Myrna Sachs, the head of Alexander Forbes Health Management Solutions, says financial difficulties and mental health problems create a vicious circle. “Mental health problems, including depression, stress, anxiety and panic disorders, result in absenteeism. Looking after our mental health is, therefore, key to our overall well-being. Unfortunately, financial problems affect mental health.
“Poor work performance has a knock-on effect on promotions and bonuses, which further reduces earnings progression,” says Sachs.
A study conducted last year by Idea, a unit at the London School of Economics, showed that depression costs South Africa more than R232 billion a year in lost productivity. This is a result of absenteeism or attending work while unwell.
Research by EuroMonitor has found that some South Africans are neglecting their eyes to save money. The research found that declining disposable incomes have resulted in fewer spectacles being sold and that many wearers of corrective eyewear are not replacing their frames and lenses, because they cannot afford to do so.
Defaulting on debt
Experian’s new Consumer Default Index (CDI) shows that pressure to default on loan repayments persists among economically challenged consumers. The CDI measures the rate of first-time default of South African consumers with home loan, vehicle loan, personal loan and credit card accounts.
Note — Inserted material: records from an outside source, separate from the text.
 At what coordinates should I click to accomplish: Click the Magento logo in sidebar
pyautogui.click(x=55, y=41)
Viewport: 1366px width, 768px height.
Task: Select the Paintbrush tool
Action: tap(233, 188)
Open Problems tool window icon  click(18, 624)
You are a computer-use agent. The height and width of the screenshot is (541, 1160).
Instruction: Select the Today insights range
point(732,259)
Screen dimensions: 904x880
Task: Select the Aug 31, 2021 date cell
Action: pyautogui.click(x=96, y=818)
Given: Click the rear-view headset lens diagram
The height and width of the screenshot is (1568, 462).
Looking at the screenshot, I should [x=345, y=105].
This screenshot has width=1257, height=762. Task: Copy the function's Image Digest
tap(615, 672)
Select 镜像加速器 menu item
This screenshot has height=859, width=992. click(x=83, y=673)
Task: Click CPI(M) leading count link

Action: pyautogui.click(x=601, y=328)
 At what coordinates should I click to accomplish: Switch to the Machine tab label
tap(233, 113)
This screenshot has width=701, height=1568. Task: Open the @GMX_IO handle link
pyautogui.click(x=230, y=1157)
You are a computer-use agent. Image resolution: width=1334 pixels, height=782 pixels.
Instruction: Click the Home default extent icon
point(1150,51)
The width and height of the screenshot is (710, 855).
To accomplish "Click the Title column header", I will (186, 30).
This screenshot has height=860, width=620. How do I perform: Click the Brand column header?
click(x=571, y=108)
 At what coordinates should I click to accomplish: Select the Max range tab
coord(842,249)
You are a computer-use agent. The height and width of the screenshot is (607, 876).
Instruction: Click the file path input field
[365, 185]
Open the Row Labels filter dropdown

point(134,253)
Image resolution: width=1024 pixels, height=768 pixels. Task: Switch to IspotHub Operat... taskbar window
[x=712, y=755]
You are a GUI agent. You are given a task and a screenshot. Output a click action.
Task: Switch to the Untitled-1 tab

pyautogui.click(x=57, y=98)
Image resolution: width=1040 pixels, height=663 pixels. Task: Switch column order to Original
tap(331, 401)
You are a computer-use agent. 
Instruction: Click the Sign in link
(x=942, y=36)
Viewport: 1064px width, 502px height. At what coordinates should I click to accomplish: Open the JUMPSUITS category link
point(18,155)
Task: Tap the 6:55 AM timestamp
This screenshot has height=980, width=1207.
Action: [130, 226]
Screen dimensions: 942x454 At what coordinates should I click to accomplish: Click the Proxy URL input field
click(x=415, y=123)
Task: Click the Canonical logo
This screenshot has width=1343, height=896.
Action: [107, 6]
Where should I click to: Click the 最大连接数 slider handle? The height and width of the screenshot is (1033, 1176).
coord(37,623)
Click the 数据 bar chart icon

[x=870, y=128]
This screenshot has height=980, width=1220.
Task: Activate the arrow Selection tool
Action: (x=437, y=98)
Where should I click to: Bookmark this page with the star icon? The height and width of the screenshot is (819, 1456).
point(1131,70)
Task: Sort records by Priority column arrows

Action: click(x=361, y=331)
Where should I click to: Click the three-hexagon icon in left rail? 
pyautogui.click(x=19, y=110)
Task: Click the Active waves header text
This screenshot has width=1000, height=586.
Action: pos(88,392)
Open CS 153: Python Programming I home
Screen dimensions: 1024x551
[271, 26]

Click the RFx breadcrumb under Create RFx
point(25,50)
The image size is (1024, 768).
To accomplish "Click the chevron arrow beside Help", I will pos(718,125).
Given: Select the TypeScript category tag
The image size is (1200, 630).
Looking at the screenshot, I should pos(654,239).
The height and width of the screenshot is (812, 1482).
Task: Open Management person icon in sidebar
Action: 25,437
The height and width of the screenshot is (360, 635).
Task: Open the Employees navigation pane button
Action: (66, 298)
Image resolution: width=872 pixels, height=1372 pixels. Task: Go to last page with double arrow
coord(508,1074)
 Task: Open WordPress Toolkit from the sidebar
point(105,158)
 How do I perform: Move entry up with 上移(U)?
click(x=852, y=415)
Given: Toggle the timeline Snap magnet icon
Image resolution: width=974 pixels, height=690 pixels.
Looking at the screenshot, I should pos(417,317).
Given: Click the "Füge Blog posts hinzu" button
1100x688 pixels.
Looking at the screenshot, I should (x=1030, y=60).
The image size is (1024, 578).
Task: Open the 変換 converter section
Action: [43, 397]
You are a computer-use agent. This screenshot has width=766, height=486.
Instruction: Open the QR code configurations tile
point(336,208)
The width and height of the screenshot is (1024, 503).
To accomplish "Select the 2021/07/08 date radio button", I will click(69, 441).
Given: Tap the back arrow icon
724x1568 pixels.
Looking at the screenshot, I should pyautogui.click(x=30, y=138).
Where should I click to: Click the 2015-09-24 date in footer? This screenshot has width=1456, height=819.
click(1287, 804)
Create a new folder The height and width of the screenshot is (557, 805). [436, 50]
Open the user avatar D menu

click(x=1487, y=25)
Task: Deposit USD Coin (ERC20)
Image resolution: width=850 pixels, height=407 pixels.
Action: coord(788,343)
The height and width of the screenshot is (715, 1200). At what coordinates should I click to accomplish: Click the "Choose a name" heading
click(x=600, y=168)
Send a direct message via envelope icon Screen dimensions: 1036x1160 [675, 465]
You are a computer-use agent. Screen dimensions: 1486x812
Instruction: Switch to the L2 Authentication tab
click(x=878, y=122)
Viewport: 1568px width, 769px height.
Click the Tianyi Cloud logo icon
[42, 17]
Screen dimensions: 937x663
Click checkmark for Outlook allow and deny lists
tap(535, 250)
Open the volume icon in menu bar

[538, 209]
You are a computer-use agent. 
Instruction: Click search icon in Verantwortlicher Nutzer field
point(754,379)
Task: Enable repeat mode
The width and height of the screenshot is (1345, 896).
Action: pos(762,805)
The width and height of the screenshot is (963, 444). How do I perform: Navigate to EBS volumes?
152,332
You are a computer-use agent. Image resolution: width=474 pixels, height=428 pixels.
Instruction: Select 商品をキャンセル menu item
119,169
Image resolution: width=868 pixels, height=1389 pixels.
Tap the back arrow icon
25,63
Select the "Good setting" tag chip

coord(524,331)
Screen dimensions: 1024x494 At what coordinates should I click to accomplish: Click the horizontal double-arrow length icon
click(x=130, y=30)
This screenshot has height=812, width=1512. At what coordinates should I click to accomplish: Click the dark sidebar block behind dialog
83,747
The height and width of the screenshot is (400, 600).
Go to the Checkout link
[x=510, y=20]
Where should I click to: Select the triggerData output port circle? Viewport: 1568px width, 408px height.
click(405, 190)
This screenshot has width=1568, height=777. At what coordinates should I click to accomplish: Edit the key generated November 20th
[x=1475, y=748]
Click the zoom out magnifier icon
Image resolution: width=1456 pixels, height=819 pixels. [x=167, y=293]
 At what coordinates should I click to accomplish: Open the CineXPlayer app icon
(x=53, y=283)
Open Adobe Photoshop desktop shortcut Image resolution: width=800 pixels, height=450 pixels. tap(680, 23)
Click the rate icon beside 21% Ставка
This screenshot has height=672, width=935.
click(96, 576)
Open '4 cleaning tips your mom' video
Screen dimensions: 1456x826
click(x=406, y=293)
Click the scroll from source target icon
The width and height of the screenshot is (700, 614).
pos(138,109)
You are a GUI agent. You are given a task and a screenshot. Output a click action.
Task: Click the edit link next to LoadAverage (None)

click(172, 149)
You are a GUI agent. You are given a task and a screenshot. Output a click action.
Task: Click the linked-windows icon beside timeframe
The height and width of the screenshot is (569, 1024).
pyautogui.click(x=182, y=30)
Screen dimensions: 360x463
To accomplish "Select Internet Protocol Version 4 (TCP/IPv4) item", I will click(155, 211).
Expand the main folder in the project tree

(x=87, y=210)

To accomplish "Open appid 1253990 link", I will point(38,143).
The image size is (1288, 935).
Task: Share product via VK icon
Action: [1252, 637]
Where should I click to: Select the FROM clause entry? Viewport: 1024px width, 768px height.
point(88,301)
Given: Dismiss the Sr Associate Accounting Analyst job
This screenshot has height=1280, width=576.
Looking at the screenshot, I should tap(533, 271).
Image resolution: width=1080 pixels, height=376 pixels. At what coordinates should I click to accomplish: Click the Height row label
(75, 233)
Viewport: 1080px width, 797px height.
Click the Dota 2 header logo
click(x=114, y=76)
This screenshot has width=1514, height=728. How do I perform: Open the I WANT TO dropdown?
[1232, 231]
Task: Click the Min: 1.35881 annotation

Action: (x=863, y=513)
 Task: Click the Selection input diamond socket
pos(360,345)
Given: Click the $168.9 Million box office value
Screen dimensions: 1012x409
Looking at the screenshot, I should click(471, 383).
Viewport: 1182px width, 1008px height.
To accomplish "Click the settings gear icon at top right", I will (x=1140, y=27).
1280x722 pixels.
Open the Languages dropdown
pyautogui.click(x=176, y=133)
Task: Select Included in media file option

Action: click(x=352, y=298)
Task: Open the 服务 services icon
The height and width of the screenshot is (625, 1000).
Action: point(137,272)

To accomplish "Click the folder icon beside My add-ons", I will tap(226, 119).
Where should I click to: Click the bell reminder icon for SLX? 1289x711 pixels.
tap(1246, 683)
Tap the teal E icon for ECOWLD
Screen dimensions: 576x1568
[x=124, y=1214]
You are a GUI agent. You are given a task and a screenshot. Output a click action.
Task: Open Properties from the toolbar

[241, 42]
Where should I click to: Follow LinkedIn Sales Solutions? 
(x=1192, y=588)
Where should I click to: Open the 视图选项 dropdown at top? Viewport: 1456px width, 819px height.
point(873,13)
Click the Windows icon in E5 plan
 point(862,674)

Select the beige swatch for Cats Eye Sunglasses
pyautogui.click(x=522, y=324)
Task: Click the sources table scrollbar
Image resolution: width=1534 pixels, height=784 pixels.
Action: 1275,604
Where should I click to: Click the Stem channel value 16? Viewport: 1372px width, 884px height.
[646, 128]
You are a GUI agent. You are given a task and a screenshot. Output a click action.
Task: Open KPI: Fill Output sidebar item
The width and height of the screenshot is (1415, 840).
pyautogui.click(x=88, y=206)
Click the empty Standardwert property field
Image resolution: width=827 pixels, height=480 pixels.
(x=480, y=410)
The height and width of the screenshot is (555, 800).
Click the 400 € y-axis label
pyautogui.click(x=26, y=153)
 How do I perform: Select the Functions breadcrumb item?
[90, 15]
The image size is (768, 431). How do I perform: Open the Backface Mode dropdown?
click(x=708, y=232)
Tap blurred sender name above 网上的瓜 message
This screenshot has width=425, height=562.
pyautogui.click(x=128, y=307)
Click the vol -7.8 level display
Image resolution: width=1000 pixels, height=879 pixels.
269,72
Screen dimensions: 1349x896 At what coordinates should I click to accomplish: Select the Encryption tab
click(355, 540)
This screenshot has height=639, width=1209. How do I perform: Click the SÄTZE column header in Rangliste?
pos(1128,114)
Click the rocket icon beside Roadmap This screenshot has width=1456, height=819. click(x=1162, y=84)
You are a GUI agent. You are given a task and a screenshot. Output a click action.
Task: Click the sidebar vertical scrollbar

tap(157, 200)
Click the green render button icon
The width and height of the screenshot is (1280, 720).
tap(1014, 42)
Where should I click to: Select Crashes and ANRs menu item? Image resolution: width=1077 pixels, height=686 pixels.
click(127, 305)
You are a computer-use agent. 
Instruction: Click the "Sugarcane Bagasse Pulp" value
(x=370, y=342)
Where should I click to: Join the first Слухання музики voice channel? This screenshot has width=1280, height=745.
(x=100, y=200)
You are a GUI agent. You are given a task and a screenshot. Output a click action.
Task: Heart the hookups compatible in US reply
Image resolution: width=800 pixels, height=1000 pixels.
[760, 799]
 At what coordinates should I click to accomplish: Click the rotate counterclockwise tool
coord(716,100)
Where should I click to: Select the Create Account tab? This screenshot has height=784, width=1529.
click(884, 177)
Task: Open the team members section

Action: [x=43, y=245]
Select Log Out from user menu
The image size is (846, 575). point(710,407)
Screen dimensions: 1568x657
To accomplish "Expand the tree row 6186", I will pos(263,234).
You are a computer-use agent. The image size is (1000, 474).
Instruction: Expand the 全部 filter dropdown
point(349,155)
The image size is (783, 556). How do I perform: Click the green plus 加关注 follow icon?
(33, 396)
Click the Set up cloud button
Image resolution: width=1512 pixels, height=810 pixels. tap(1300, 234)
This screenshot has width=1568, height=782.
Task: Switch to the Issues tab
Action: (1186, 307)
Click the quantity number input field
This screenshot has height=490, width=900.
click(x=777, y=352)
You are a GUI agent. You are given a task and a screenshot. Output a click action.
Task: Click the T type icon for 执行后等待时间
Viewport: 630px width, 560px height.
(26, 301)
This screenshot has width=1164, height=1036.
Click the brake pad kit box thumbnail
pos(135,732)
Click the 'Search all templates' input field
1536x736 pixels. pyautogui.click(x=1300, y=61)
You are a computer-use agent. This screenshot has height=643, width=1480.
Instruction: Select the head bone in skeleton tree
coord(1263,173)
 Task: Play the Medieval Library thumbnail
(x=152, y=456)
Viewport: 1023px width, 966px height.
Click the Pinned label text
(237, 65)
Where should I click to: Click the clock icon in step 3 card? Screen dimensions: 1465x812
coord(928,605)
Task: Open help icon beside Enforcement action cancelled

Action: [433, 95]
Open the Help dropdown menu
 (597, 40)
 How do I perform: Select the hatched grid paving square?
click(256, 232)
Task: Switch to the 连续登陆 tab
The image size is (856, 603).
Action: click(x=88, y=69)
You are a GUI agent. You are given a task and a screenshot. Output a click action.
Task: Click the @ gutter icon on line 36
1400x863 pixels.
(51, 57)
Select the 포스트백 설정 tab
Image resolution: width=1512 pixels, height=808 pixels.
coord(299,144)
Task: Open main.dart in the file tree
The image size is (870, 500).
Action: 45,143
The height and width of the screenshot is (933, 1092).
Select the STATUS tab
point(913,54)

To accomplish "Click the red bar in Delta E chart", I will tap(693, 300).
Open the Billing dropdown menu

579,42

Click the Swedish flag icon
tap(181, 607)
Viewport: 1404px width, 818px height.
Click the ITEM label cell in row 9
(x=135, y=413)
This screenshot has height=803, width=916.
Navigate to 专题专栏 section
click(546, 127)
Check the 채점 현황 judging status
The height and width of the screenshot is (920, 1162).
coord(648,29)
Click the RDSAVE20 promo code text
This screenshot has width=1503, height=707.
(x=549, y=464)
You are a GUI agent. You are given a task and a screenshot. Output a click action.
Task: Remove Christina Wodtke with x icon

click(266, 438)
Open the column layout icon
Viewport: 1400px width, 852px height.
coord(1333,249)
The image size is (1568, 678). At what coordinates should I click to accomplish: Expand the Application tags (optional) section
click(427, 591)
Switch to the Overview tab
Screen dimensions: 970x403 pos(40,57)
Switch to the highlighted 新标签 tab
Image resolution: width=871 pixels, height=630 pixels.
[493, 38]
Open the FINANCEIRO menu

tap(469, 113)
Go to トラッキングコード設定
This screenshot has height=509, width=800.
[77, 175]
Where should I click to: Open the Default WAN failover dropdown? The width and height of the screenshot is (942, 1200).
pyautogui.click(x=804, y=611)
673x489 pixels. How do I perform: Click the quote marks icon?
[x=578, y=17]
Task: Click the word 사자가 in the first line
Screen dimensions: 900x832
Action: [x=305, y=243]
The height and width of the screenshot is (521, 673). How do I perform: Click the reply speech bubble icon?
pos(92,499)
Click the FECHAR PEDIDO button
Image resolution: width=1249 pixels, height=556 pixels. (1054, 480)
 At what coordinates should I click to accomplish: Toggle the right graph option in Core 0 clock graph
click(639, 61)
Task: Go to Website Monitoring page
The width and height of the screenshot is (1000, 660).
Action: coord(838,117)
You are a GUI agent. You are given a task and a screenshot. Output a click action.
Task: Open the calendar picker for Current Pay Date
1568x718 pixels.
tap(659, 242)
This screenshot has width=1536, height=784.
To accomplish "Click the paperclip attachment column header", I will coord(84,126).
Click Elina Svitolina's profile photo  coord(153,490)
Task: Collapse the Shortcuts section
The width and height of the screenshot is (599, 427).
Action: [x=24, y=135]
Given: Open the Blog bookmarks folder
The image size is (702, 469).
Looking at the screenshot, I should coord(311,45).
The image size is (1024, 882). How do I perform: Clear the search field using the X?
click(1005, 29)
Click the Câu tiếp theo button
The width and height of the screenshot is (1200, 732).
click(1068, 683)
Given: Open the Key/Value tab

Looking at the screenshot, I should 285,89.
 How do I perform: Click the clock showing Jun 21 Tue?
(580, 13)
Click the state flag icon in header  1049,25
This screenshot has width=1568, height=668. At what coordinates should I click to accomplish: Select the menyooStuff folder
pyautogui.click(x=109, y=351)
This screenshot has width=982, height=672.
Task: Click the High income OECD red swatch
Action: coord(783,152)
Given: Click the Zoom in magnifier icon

According to Experian, the index “tracks the marginal default rate as it measures the sum of first-time defaulted balances (accounts that have never defaulted before) as a percentage of the total sum of the balances outstanding”.
Between May and July this year, the first-time default balance for all loan categories was R13.4 billion.
Personal loans, which represent the riskiest type of debt, had the highest first-time default rate of 8.54% in July this year, down from 9.56% in July 2016.
Credit card debt had the second highest first-time default rate of 6.91%, but had improved from 7.32% in July last year.
Vehicle loans were the only type of loan where the rate of first-time defaults increased between July last year and July this year, from 2.85% to 3.13%.
The first-time default rate for home loans remained virtually unchanged at 1.84% in July.
The CDI also measures the first-time default rate of different consumer groups, which Experian bases on socio-demographics, lifestyles, behaviours and culture.
What Experian calls “Indigent township families” experienced a significant deterioration in the first-time default rate, from 7.13% in July last year to 8.15% in July this year.
This consumer segment consists mainly of people aged 25 to 29, have limited education beyond grade 12, have an average annual household income of less than R38 200, and live in rented informal dwellings.
This segment had the worst performance with regard to first-time defaults on credit cards (12.25%) and personal loans (11.85%).
Experian said that, because people in this segment earn low incomes, they often rely on unsecured lending to finance their lifestyle, and they may not be sufficiently financially literate to manage their debt properly.
At the other end of the spectrum, Experian found that most credit was advanced to consumers in the “Hard-working money” segment, which had total credit exposure of R203.25bn between May and July.
This segment consists mainly of educated people aged between 35 and 49 who belong to households with an average annual income of more than R150 000, and who live in houses that are not yet paid off in suburbs located around industrial and mining areas.
The CDI for consumers in this segment improved to 2.99% in July this year from 3.13% last year.
Simon Russell, the managing director of Experian South Africa, says the findings highlight the link between education and the ability to manage finances. “Education remains a recurring challenge in the South African context, and the CDI reinforces the importance of this as a fundamental foundation to tackle over-indebtedness and help drive economic growth.”
TIPS TO REDUCE YOUR MONEY WORRIES
• Budget. You might think that drawing up a budget will add to your financial stress. But a budget is a useful tool for getting your finances under control, which will reduce your worries about money.
• Set up an emergency fund. You can start by putting aside, say, R300 a month. You can also sell items you no longer need and put the proceeds in a fund for unexpected expenses or emergencies.
• Seek outside help. If you feel overwhelmed and can’t control your spending, you need should seek help from a financial adviser or debt counsellor, who can guide you on how to better manage your finances.